Signs associated with animals that never grow well include failure to suckle effectively (cleft palate), or congenital abnormalities of metabolism. Signs associated with animals that had been growing well but then stagnate or regress in growth and development varies depending on body condition.
Anatomic and metabolic causes of poor body condition may include porto-systemic shunt, renal failure, mega esophagus, exocrine pancreatic insufficiency and cardiac disease. Signs associated with good body condition include hypothyroidism, diabetes mellitus, and adrenal disease; however these are very uncommon in puppies.
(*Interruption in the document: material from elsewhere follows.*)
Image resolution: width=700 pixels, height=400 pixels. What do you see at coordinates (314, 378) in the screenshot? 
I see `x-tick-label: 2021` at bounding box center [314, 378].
Monitor your puppies’ weight. Puppies should be weighed at birth and every day thereafter. They should remain stable or gain weight every day, doubling their birth weight by about 10 days of age. Other signs of illness can include moving away from mom or littermates, crying for more than 20 minutes, poor muscle tone or being persistently rejected by mom. Monitor temps–normal rectal temp varies by age, averaging 96.0F in the first 7 days of life, 98.6 – 100.0F from 7 to 21 days and gradually achieving adult values by 7 weeks of age.
Puppies can dehydrate quickly because of their relatively large surface to volume ratio compared to adults, greater skin permeability, increased total body water content and decreased renal function with subsequent inability to retrieve water. Dehydrated puppies that are not hypothermic can be tubed and provided with oral fluids.